§ **STATED TASK**: Locate each of the lines below that contains the string "window" and copy those lines out. Case matters.

>>>

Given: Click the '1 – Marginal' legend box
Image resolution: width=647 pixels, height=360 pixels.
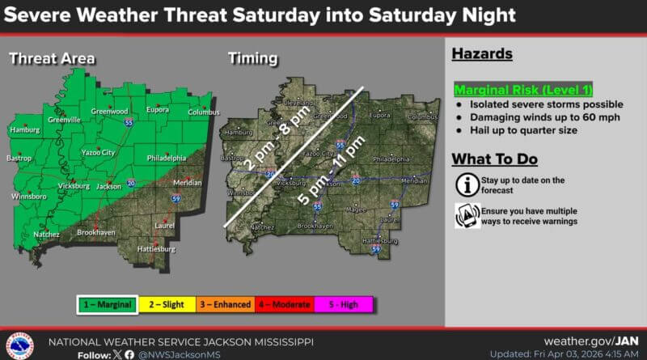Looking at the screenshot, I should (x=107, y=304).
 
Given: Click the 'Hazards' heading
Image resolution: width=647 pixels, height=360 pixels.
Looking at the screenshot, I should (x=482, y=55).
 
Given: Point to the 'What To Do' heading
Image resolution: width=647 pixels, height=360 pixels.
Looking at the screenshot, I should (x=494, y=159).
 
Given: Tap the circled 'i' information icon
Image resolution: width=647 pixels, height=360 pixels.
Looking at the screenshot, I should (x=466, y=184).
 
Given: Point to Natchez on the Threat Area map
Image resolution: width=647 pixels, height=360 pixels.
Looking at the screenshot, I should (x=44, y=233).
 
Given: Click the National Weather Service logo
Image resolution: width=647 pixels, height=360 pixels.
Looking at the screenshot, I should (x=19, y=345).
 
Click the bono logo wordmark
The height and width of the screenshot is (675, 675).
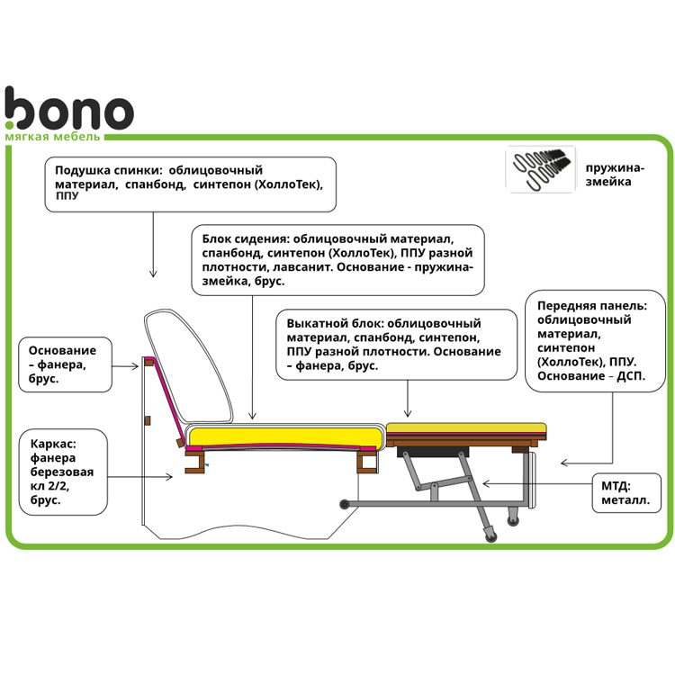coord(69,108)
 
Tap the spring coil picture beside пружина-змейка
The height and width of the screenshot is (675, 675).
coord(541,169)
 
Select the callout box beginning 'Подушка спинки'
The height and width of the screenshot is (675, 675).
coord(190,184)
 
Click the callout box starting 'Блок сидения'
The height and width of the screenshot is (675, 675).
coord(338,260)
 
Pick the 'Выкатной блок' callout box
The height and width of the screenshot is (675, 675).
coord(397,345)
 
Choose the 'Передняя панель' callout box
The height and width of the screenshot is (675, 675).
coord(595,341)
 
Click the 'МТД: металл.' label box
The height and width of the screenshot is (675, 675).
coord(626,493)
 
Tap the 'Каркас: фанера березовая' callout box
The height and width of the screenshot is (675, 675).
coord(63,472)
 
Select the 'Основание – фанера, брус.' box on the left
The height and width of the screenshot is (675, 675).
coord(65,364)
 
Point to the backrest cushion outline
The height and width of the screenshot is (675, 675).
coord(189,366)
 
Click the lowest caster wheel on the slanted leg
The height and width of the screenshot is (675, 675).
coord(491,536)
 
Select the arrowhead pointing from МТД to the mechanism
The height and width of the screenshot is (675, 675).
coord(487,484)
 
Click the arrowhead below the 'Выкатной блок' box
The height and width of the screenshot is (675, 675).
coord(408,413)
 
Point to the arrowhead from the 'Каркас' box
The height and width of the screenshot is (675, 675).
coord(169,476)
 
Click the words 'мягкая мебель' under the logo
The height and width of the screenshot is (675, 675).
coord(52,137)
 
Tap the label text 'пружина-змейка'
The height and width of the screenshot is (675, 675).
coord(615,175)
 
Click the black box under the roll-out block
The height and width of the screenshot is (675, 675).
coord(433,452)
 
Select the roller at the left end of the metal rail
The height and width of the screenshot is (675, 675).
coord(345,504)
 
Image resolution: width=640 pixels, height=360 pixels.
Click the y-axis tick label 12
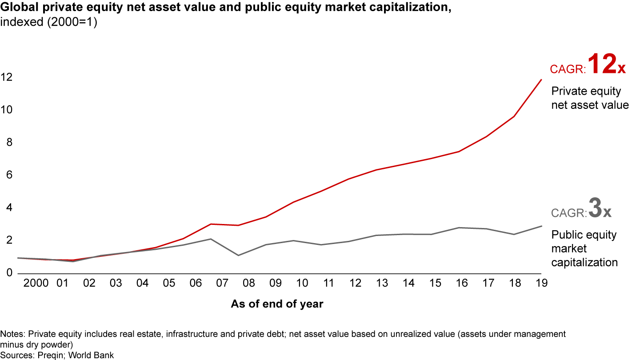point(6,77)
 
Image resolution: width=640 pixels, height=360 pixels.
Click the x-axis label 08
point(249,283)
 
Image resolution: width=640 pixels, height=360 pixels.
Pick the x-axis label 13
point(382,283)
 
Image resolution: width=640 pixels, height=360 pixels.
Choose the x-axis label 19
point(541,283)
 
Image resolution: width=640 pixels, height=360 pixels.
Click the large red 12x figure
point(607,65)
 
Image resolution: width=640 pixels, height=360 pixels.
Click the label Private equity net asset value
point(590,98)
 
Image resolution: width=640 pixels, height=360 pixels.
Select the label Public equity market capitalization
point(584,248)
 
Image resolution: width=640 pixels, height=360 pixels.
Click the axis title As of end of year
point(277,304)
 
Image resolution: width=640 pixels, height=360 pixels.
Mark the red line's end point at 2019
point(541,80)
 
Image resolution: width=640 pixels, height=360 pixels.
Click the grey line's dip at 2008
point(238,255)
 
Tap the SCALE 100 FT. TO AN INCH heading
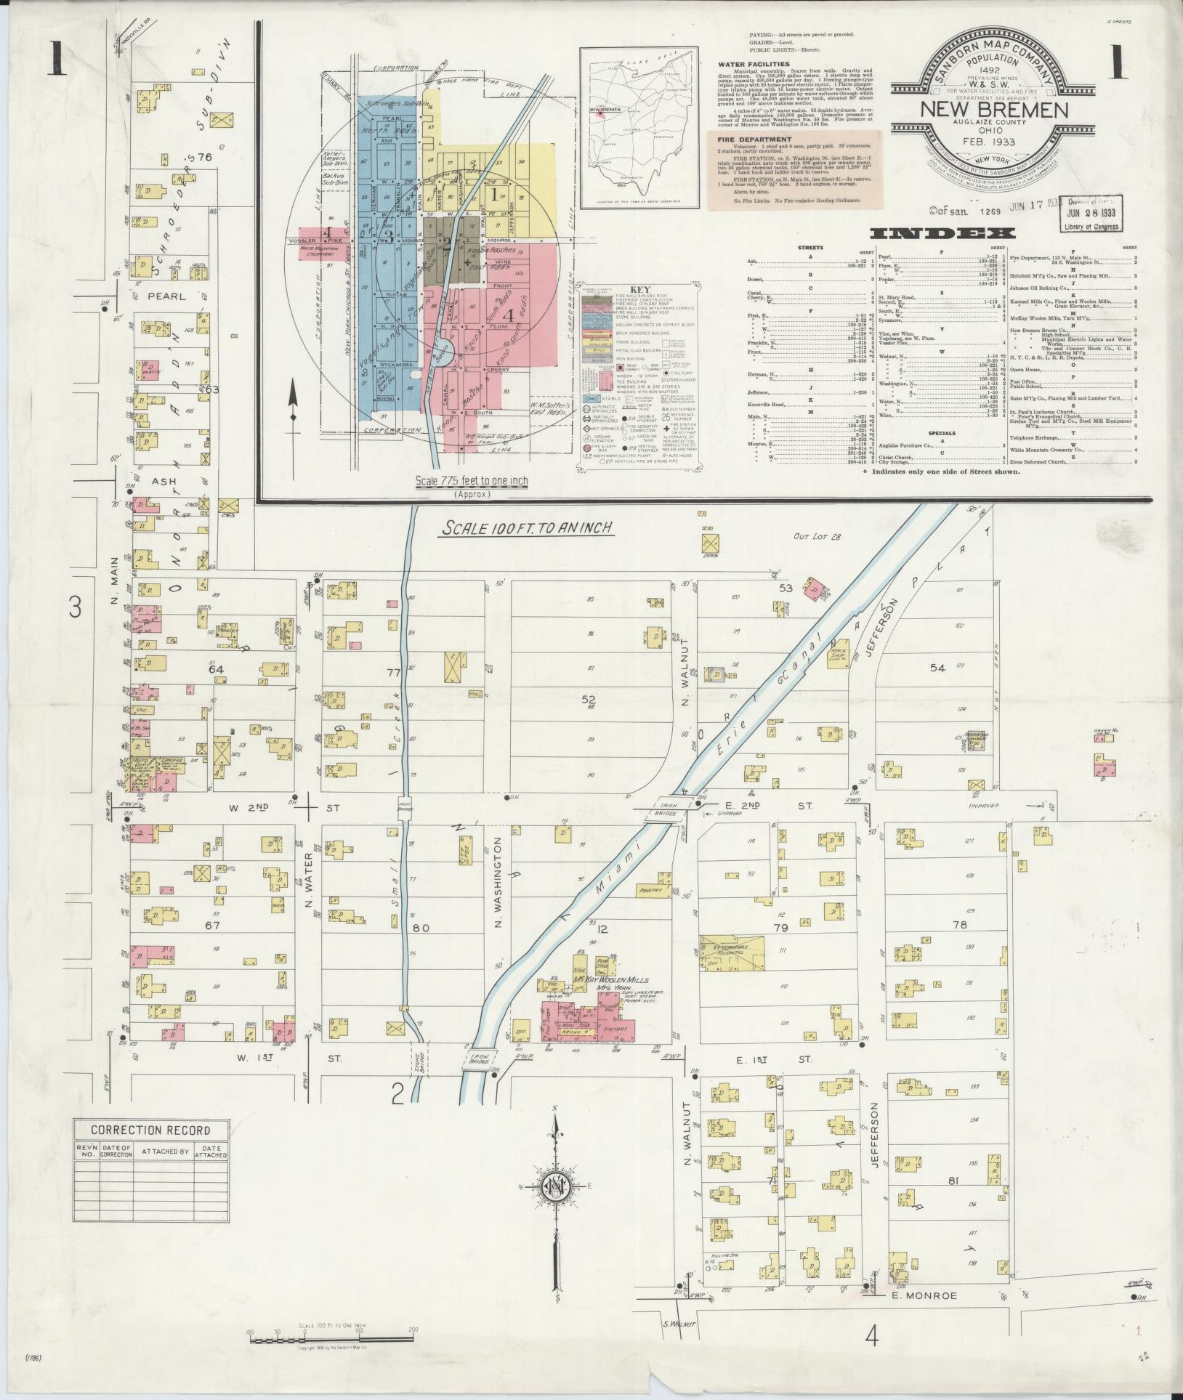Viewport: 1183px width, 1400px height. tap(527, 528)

<<<
>>>

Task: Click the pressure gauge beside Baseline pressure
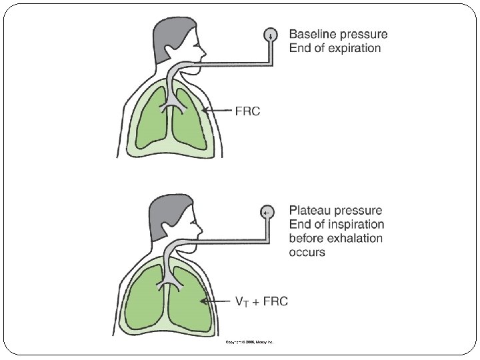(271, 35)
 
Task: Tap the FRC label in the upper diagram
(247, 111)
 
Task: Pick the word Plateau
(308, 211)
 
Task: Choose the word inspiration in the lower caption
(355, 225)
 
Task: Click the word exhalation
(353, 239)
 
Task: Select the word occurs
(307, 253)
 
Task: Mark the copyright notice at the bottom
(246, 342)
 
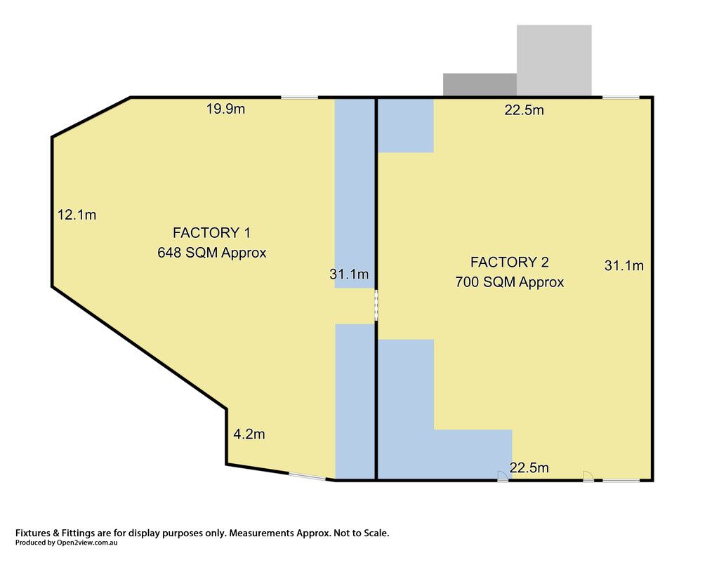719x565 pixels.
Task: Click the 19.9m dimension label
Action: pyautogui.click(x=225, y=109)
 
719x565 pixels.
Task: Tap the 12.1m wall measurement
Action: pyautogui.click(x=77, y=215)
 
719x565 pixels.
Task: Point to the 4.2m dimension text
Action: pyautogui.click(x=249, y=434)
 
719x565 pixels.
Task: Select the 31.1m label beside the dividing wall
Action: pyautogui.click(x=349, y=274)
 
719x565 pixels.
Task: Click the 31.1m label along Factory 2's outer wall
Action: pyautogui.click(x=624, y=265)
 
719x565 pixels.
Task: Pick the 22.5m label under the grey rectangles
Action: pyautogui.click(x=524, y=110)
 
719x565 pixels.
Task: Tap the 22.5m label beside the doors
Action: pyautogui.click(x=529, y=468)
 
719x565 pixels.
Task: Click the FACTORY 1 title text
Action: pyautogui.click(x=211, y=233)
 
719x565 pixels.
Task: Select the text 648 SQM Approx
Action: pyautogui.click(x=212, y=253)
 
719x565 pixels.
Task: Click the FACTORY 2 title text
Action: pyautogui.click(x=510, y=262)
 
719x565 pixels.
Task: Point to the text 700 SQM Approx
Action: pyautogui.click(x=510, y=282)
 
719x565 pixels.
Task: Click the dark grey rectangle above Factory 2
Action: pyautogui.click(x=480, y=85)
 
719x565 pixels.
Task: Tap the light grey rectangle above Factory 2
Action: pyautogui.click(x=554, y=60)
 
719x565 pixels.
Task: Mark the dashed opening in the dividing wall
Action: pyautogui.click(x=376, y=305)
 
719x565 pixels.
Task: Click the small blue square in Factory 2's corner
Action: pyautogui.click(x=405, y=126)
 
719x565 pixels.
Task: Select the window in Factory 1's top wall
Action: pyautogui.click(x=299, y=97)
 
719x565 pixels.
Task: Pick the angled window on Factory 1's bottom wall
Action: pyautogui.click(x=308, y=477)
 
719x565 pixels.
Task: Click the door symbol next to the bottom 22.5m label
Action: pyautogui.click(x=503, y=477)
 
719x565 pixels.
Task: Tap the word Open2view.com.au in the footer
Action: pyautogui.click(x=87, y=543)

<<<

§ **SOLUTION TO THE EXERCISE**:
Task: Select the window in Factory 1's top wall
Task: Pick the angled window on Factory 1's bottom wall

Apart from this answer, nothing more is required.